:: WHAT IS NEEDED ::
The expected output is the full data, repeated exactly, without pictures.

[Records excerpted from a collection]
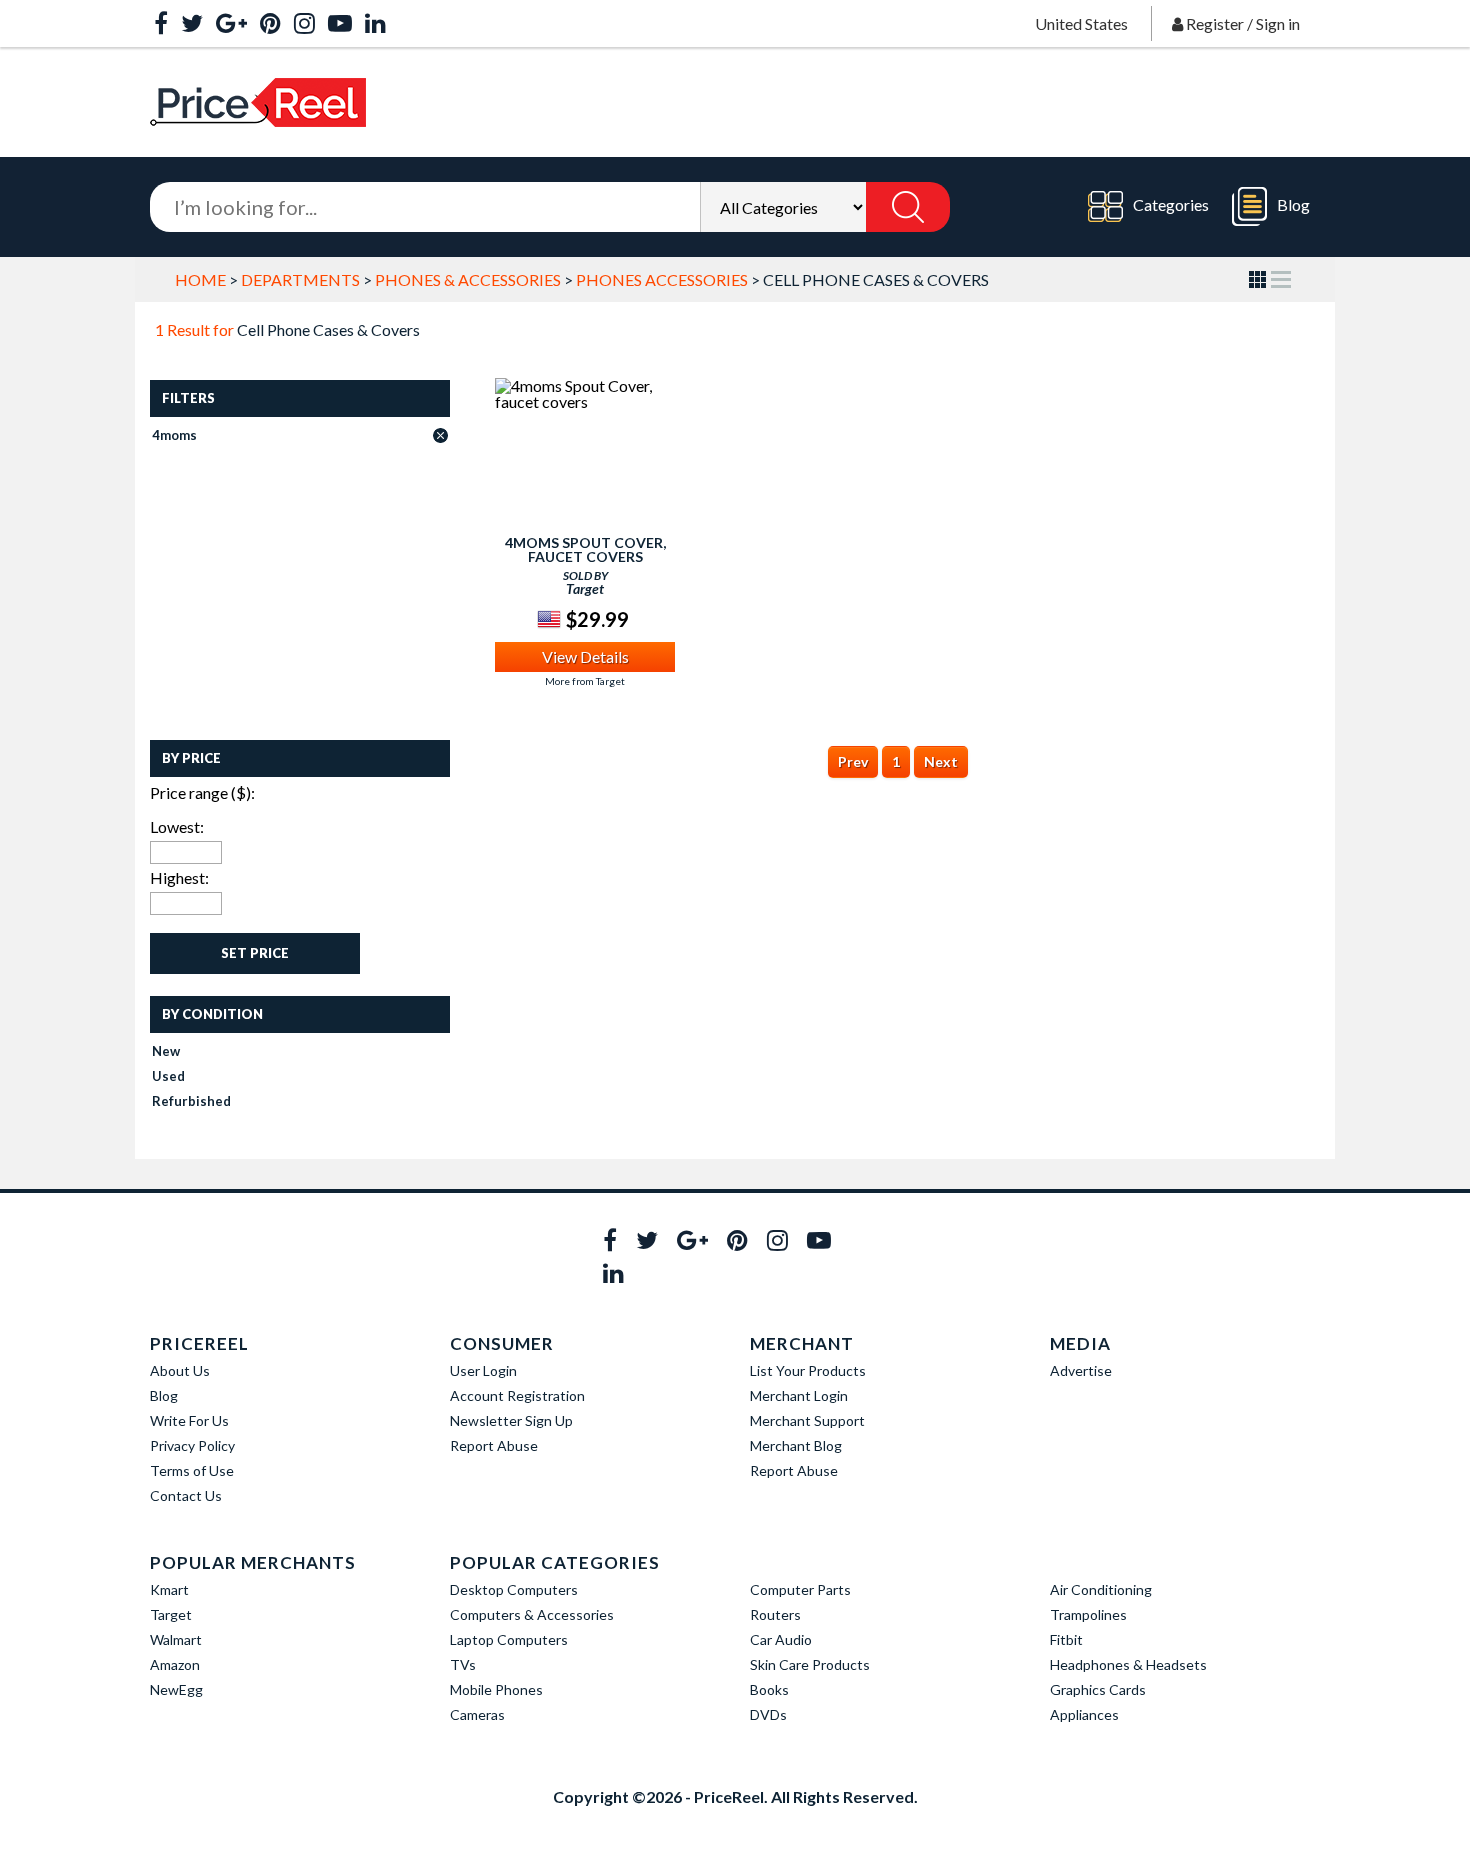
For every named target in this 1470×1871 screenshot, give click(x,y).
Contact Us (186, 1495)
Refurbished (191, 1101)
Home (200, 279)
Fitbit (1066, 1639)
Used (168, 1076)
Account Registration (517, 1395)
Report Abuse (494, 1445)
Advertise (1081, 1370)
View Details (585, 656)
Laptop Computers (509, 1639)
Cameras (477, 1714)
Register (1215, 23)
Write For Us (189, 1420)
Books (769, 1689)
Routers (775, 1614)
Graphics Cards (1098, 1689)
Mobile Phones (496, 1689)
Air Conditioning (1101, 1589)
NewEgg (176, 1689)
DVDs (768, 1714)
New (166, 1051)
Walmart (176, 1639)
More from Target (585, 681)
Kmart (169, 1589)
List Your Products (808, 1370)
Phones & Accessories (468, 279)
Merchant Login (799, 1395)
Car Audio (781, 1639)
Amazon (175, 1664)
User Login (483, 1370)
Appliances (1084, 1714)
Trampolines (1088, 1614)
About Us (180, 1370)
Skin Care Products (810, 1664)
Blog (1293, 204)
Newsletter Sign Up (511, 1420)
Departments (300, 279)
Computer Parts (800, 1589)
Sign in (1278, 23)
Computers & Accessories (532, 1614)
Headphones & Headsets (1128, 1664)
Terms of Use (192, 1470)
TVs (463, 1664)
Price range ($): (202, 792)
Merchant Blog (796, 1445)
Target (171, 1614)
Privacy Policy (192, 1445)
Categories (1171, 204)
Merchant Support (807, 1420)
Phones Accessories (662, 279)
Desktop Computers (514, 1589)
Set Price (255, 953)
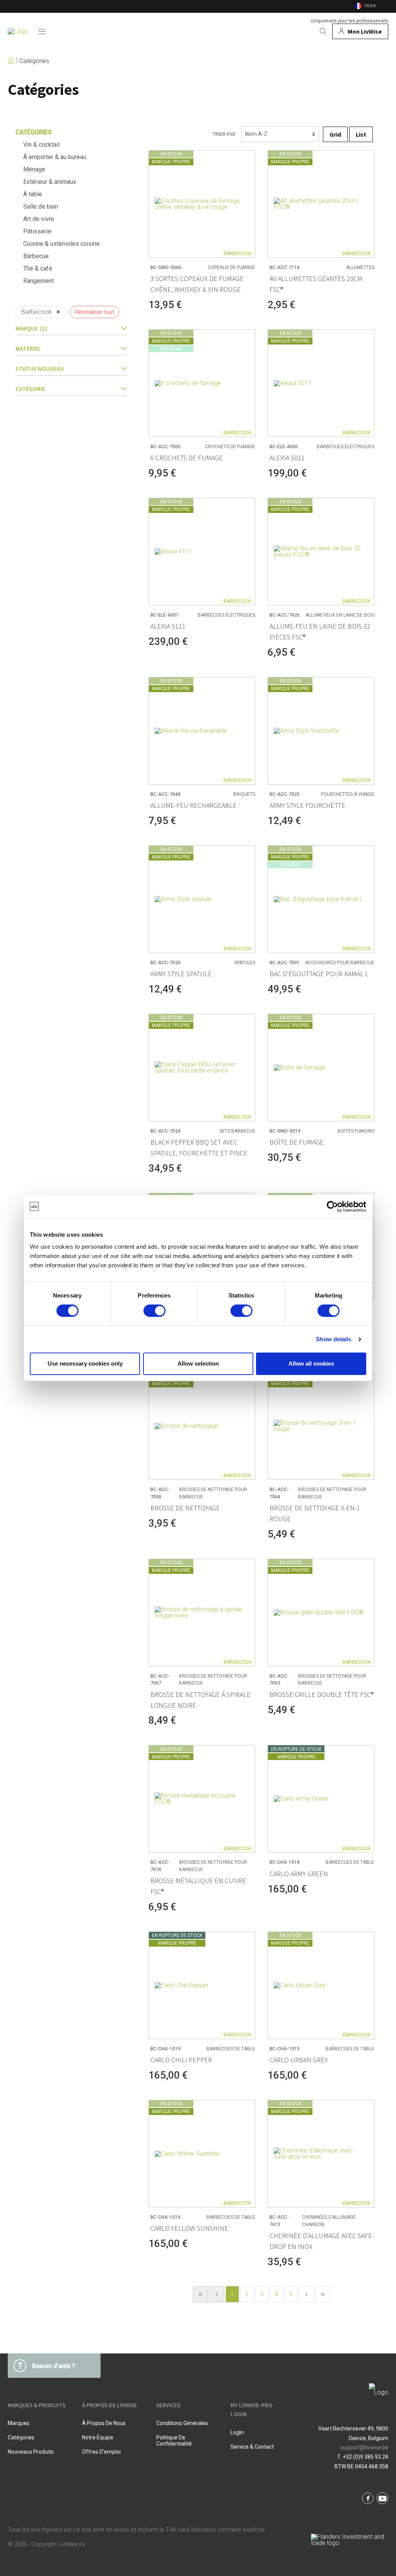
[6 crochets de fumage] (201, 383)
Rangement (38, 281)
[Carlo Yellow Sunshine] (201, 2154)
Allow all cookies (311, 1363)
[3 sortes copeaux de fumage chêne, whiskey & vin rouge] (201, 204)
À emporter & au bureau (54, 157)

:: EXERCISE ANSWER ::
For every named target in this 1470×1871 screenshot, give click(x,y).
Contact Us (186, 1495)
Refurbished (191, 1101)
Home (200, 279)
Fitbit (1066, 1639)
Used (168, 1076)
Account Registration (517, 1395)
Report Abuse (494, 1445)
Advertise (1081, 1370)
View Details (585, 656)
Laptop Computers (509, 1639)
Cameras (477, 1714)
Register (1215, 23)
Write For Us (189, 1420)
Books (769, 1689)
Routers (775, 1614)
Graphics Cards (1098, 1689)
Mobile Phones (496, 1689)
Air Conditioning (1101, 1589)
NewEgg (176, 1689)
DVDs (768, 1714)
New (166, 1051)
Walmart (176, 1639)
More from Target (585, 681)
Kmart (169, 1589)
List Your Products (808, 1370)
Phones & Accessories (468, 279)
Merchant Login (799, 1395)
Car Audio (781, 1639)
Amazon (175, 1664)
User Login (483, 1370)
Appliances (1084, 1714)
Trampolines (1088, 1614)
About Us (180, 1370)
Skin Care Products (810, 1664)
Blog (1293, 204)
Newsletter Sign Up (511, 1420)
Departments (300, 279)
Computer Parts (800, 1589)
Sign in (1278, 23)
Computers & Accessories (532, 1614)
Headphones & Headsets (1128, 1664)
Terms of Use (192, 1470)
TVs (463, 1664)
Price range ($): (202, 792)
Merchant Blog (796, 1445)
Target (171, 1614)
Privacy Policy (192, 1445)
Categories (1171, 204)
Merchant Support (807, 1420)
Phones Accessories (662, 279)
Desktop Computers (514, 1589)
Set Price (255, 953)
[6 crochets de fumage] (201, 383)
Rangement (38, 281)
[Carlo Yellow Sunshine] (201, 2154)
Allow all cookies (311, 1363)
[3 sortes copeaux de fumage chêne, whiskey & vin rouge] (201, 204)
À emporter & au bureau (54, 157)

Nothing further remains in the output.